Yes, this sounds like a reasonable approach. Depending on how well the model learns from the initial set of annotated examples, you could also try improving it with binary annotations using ner.teach
. I'd recommend running smaller experiments to find out what works best before you go all-in.
Just make sure to always use the previously pre-trained model as the base model for the next annotation step – for example, when you run ner.make-gold
, load in the model that was saved in the previous ner.batch-train
step.
Depending on the domain you're working with, it might also be worth looking into existing resources that you can use to at least roughly pre-train the model? The categories you're working with are pretty standard (PERSON
, LOCATION
etc.) and even if the text type doesn't match perfectly, it'll at least give you a bit more to work and experiment with.
Whether they're considered stop words or not shouldn't really matter – at least not as far as the model is concerned.

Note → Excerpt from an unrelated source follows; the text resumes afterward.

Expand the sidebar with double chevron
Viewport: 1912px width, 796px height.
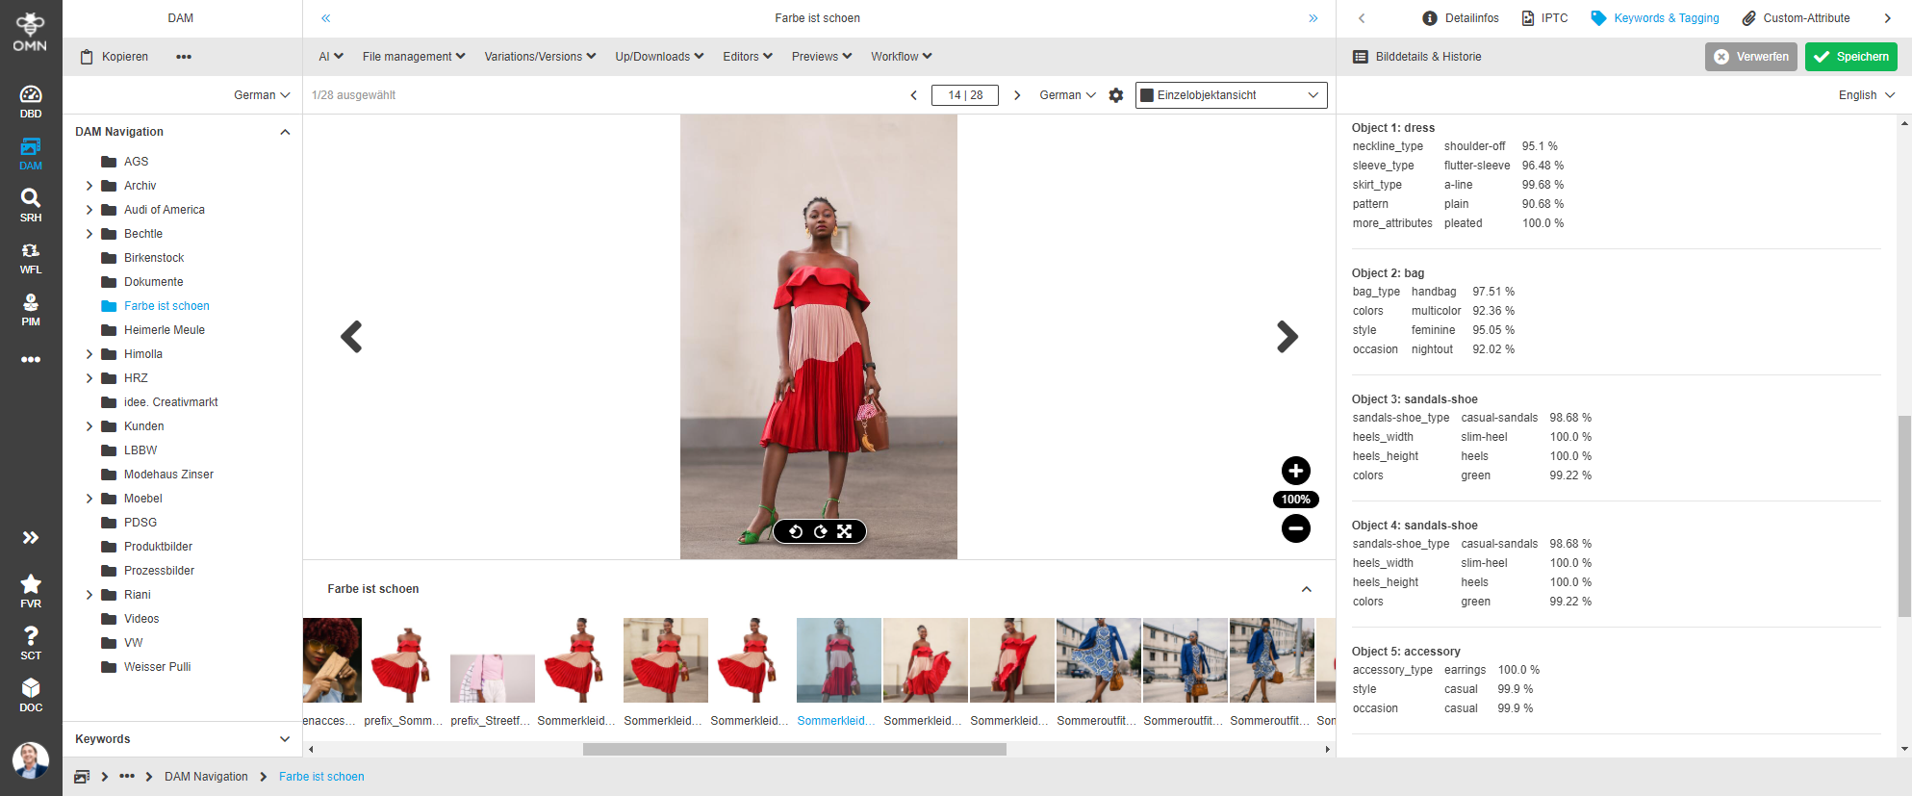(x=31, y=537)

If you have an existing list of names, you could use them as the --patterns
provided via the ner.teach
or ner.match
recipes. This lets you supply specific or abstract token-based examples fo the entities you're looking for, and Prodigy will then match and present those phrases in context so you can accept/reject them. For example:
{"label": "PERSON", "pattern": [{"lower": "john"}, {"lower": "doe"}]}
You could also write your own annotation workflow in a custom recipe that takes the list of examples and pre-selects them in your data. The main goal here is to make annotation faster and allow you to run quicker experiments – even if your patterns only cover 50% of the entities, you still only have to label the other 50% manually (instead of everything).
Another thing you could try is combine the statistical model you're training with a rule-based approach, e.g. using spaCy's Matcher
or PhraseMatcher
. For example, you could add a custom pipeline component that makes sure that unambiguous city and country names are always added to the doc.ents
, even if they're not predicted as an entity by the statistical model. You don't have to solely rely on the model's predictions – combining the predictions with rules is often much more powerful.
This is really difficult to say, because accuracy is relative and depends on what you're evaluating your system against. Ultimately, in the "real world", what matters is whether your system is useful or not.
If you're building an anonymisation system, your model likely won't have the "final word" and instead, you'll be using it to make the process easier for humans and/or to flag potential problems, right? Otherwise, even a model that's 90% accurate on your runtime data (which could be considered pretty state-of-the-art for NER, I guess), would make a mistake on every 10th prediction, which is potentially fatal. After all, a 90% anonymised text is... not anonymised.